NewMum0305 · 06/02/2023 19:51

My little one will be starting reception in September and as my husband and I work until around 5.30, we’ll need to be using some kind of wraparound care. But I can’t quite work out how it will work in practice in terms of things like homework (when she’s a bit older)? Do we squeeze it in between getting home and bed, bearing in mind she’ll need food as well? Or save it all for the weekends?

For those who use wraparound care with younger primary age children who get homework, what is your routine like and how do you fit everything in?

OP posts:
SheilaFentiman · 07/02/2023 07:50

Nowdontmakeamess · 07/02/2023 07:24

Yes, schools would like someone to collect within an hour for sickness, but if you can’t, you can’t.

This is so sad, that parents won’t prioritise their children and ensure they are close enough to be called in an emergency.

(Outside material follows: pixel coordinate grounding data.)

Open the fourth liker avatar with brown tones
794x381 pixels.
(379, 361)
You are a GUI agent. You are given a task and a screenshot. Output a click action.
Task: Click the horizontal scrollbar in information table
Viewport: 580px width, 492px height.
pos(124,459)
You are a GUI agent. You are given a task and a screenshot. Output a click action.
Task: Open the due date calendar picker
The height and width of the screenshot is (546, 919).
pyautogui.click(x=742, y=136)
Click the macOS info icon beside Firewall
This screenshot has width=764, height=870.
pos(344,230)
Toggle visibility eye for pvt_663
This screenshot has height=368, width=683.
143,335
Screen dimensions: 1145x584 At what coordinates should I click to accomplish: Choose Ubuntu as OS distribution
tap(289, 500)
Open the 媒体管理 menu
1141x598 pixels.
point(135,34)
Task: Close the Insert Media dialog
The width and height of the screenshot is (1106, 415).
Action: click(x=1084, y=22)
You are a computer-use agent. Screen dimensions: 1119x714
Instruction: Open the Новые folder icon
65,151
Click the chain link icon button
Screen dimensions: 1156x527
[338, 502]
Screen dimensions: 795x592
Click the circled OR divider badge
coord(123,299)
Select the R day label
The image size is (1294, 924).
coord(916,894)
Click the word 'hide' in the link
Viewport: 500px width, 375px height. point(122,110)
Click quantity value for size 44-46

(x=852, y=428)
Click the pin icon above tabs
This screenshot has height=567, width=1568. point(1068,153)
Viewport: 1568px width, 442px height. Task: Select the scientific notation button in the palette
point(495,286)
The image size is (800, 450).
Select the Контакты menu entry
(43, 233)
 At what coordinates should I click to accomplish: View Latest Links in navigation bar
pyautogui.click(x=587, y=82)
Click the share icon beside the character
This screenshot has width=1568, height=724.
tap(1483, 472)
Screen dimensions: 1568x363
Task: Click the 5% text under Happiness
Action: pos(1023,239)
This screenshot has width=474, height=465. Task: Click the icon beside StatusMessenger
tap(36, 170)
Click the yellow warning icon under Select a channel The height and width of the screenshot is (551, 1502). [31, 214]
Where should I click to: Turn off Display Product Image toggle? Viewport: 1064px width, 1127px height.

Imagine being really unwell or hurt and having to wait so long for your parent to come.

I really don’t understand why people do not consider childcare arrangements before having children. Switch roles, compress hours, get a new job - there are so many options.

OP it is unfair on a young child for them to be stuck in childcare for so many hours every day. Starting school is a huge transition for them and they will need lots of rest and support.

They also need a break from ‘work’ like everyone else, spending their weekends doing homework isn’t a good solution.

What???

Like hundreds of thousands of people, we live in a commuter town. Walk to station, train to London, walk to work. More than an hour. Our jobs only in London. If you like, prioritised our kids by living in an area where we could afford a big enough house with a garden, rather than a London flat, say.

School called us for a sick kid maybe once a year. Would be disproportionate to base our lives round that.

Sceptre86 · 07/02/2023 07:51

Can you both compress your hours? That way she'd be home earlier at least 2 days. I'd batch cook so she can have her dinner as soon as you get in, especially if she is a slow eater, then push bedtime routine back till 7pm. Use the dishwasher and tag team so one does a quick tidy up, other does homework and then one if you does the bedtime routine. Mine at that age had common words to learn, phonics and some numeracy work as well as a book to read. We'd do it in stages if they were tired or leave to the weekend.

StressedToDeathhhh · 07/02/2023 07:55

I'm a childminder, I pick a few reception kids up (including my daughter) and I do their homework with them and give them tea - I leave the reading to do with parents but there's often an activity or a bit of phonics we do together. I'm a qualified teacher so works well for us and the parents are happy with it. Anything like a school project I'd give the parents the option to do it with them or leave for parents if they preferred (wouldn't want to step on toes) but that hasn't come up yet.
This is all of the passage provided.